Infusing meaning into meaningless
The Bears and Vikings meet again Sunday in Minneapolis in a game that doesn’t have any big-picture significance for either team. The Bears will be closing out a disappointing 2019 campaign and hoping to finish a third-place season at 8-8. The Vikings, meanwhile, are a wild-card team turning attention to next week’s postseason duties. Still, the game will be played. And here are three keys for the Bears to avoid ending their season on a three-game slide.
Apply the pressure. Don’t let up.
Pregame analysis: The Vikings were a mess up front in Monday night’s 23-10 home loss to the Packers. Quarterback Kirk Cousins was sacked five times and hit seven times. Za’Darius Smith recorded 3½ of those sacks, and the Packers moved him around effectively to get them. Smith beat left tackle Riley Reiff for one sack, right tackle Brian O’Neill for another and rookie center Garrett Bradbury for the other 1½. In other words, there should be weaknesses for Khalil Mack and the Bears pass rushers to expose. Mack had a strip-sack in the Bears’ Week 4 win over the Vikings that led to a gift field goal. Nick Kwiatkoski also had a strip-sack in that victory. The Vikings — potentially playing without running backs Dalvin Cook and Alexander Mattison again — become especially vulnerable when they lack a running game.

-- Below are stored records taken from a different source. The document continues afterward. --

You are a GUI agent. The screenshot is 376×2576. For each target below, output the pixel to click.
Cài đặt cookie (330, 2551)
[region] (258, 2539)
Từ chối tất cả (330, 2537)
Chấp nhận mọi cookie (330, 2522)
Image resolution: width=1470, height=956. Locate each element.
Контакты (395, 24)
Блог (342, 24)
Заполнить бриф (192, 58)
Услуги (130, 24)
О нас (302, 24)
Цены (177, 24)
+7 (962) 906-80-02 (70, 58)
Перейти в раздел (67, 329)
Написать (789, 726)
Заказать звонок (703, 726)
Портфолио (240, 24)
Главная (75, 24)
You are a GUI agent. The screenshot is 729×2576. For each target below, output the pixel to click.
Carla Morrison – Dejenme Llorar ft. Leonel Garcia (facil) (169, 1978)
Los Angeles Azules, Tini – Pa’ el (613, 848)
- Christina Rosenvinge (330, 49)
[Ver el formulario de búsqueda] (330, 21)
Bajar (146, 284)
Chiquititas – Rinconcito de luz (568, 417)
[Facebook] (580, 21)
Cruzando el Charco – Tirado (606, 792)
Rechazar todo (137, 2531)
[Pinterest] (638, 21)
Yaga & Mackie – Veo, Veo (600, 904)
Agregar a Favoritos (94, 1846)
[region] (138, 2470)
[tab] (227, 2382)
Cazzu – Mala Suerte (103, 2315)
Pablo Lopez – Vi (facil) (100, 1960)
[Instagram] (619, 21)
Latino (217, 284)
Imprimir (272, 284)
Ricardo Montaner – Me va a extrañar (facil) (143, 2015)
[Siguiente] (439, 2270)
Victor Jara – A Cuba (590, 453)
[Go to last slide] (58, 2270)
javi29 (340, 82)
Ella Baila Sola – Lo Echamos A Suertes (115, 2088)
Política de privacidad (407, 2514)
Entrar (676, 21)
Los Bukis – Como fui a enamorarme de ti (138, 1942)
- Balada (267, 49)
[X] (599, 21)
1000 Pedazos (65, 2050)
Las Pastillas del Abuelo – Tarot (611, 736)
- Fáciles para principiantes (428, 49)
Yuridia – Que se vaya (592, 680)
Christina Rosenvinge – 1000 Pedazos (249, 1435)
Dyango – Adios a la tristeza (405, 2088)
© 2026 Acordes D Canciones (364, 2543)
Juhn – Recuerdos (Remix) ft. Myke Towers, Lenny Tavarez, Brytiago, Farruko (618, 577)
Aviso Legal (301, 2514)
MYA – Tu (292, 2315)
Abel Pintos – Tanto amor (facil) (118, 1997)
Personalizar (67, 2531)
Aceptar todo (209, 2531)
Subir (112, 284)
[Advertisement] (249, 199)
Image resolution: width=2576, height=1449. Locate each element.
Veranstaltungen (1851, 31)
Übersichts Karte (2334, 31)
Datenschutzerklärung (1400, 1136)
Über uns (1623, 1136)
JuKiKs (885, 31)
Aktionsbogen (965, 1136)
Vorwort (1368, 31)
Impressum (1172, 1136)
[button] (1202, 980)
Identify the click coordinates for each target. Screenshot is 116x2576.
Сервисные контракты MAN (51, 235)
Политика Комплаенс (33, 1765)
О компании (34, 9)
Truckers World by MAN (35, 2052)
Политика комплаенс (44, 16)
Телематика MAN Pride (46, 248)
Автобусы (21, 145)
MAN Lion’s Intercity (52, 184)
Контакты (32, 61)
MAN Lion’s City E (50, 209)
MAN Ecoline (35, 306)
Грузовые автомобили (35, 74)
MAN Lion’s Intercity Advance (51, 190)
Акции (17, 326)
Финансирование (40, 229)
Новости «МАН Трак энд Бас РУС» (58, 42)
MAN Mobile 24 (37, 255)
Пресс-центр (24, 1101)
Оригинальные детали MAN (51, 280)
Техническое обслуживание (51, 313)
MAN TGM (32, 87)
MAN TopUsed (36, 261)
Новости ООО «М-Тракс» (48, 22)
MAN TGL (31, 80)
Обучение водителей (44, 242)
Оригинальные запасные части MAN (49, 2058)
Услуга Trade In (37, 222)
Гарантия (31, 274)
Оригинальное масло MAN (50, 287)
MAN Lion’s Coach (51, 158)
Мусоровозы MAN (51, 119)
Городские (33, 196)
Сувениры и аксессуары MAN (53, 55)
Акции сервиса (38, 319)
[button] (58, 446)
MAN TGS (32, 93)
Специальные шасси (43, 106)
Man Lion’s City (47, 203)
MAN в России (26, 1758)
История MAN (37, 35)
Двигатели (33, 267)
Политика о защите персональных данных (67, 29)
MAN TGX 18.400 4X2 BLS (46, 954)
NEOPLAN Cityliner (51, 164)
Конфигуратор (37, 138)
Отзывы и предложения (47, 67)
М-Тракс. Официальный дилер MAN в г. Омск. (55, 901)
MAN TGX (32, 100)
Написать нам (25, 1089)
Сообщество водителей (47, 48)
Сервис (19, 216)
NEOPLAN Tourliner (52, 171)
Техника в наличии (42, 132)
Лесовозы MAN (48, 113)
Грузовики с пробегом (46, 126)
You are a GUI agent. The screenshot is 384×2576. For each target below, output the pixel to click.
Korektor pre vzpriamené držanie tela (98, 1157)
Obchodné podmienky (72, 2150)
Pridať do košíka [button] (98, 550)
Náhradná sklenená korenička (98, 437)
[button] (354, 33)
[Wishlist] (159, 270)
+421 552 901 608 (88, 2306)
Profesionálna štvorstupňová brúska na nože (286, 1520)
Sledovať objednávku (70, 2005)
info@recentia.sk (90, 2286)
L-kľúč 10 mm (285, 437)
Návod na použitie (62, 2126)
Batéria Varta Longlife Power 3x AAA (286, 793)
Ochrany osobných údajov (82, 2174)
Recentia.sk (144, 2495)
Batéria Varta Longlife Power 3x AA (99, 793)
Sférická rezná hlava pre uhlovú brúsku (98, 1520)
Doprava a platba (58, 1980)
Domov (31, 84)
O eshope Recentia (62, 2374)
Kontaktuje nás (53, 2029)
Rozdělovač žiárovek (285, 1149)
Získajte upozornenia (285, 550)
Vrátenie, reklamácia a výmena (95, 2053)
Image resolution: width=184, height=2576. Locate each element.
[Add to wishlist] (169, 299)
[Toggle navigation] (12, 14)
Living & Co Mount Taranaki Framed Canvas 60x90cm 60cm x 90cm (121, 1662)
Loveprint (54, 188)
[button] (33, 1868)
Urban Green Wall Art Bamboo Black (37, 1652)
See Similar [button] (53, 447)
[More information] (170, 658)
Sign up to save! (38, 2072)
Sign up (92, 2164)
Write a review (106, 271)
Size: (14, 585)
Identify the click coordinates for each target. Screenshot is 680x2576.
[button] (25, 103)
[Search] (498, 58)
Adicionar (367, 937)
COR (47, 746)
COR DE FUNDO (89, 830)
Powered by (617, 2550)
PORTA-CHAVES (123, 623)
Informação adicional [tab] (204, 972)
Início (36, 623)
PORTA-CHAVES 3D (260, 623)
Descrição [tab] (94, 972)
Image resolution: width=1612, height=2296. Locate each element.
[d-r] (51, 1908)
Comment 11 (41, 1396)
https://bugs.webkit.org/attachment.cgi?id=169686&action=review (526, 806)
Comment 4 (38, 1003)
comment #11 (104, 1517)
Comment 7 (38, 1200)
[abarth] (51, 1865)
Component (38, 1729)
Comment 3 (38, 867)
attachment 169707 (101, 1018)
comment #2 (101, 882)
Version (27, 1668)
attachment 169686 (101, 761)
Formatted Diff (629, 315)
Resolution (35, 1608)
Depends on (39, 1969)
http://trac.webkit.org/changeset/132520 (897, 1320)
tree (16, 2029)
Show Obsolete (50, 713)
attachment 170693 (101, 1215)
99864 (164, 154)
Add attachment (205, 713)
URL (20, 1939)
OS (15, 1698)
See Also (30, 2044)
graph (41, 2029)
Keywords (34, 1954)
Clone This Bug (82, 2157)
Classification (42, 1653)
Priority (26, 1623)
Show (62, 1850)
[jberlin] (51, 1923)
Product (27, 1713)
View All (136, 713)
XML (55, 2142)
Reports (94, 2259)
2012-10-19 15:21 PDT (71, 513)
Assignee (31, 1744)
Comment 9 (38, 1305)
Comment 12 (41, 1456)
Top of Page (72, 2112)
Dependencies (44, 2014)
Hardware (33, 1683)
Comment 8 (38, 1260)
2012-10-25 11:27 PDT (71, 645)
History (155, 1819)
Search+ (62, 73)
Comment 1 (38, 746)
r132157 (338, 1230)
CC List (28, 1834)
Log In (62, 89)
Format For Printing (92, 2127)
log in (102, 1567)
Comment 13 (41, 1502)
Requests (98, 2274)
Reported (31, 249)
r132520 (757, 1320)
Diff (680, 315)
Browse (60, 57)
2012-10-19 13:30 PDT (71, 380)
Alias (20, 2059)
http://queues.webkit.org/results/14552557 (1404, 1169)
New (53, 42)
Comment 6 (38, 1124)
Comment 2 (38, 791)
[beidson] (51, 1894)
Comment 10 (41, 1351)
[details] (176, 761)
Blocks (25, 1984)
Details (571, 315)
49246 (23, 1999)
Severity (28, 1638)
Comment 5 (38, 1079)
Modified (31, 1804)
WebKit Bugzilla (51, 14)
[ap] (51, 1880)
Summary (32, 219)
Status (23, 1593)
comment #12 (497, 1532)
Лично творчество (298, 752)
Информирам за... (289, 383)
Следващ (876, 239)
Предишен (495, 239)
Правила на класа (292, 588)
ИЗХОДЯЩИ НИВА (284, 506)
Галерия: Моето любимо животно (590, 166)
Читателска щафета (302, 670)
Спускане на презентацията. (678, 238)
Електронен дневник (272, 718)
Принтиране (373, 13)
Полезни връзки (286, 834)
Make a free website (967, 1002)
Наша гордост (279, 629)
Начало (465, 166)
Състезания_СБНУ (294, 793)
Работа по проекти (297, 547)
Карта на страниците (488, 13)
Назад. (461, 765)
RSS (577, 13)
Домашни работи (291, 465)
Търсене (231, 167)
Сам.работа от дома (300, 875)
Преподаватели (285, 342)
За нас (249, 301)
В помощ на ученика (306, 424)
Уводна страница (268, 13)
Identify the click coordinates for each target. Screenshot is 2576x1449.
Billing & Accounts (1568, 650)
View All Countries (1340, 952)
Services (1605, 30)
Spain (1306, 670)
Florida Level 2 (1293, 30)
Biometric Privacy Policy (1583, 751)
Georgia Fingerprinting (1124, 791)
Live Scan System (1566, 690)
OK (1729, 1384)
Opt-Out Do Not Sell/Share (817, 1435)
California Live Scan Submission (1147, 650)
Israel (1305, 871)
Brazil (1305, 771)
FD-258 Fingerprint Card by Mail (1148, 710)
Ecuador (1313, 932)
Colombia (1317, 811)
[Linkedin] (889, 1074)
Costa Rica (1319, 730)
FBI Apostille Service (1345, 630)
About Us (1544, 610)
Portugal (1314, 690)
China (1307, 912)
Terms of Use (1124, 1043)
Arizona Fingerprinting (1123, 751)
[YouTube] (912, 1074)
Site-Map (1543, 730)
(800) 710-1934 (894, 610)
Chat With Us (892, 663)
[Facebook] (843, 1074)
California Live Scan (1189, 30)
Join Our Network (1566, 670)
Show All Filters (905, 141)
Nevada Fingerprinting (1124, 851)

Take care of the football. Pregame analysis: The Vikings are fourth in the NFL with 30 takeaways and had three more in Monday’s loss to the Packers. Safeties Anthony Harris and Harrison Smith have nine of the Vikings’ NFC-best 17 interceptions and are chess pieces that coach Mike Zimmer has used creatively and wisely. For what it’s worth, the Bears are the only opponent that has gotten out of a game against the Vikings without a turnover. Chase Daniel completed 22 of 30 passes for 195 yards and a touchdown in the first meeting and played within himself. Mitch Trubisky would be wise to review that film to gain a clearer view on how to stay steady against an aggressive and opportunistic defense.
Summon some purpose, passion and pride. Pregame analysis: The first game of the Matt Nagy era that had nothing at stake didn’t go well last weekend. The Bears lost by 23 at home to the Chiefs with a performance players and coaches described as sloppy and embarrassing. Nagy emphasized that there’s a difference between lack of effort and lack of focus and that his team suffered far more from the latter than the former. But now what? How will the Bears keep themselves locked in for a Week 17 road game that is little more than a bridge to the offseason? How will they avoid the careless penalties and clunky execution errors that characterized last week’s showing? For a team that prides itself on its resolve, unity and ability to dial in, Sunday will be a major test of concentration.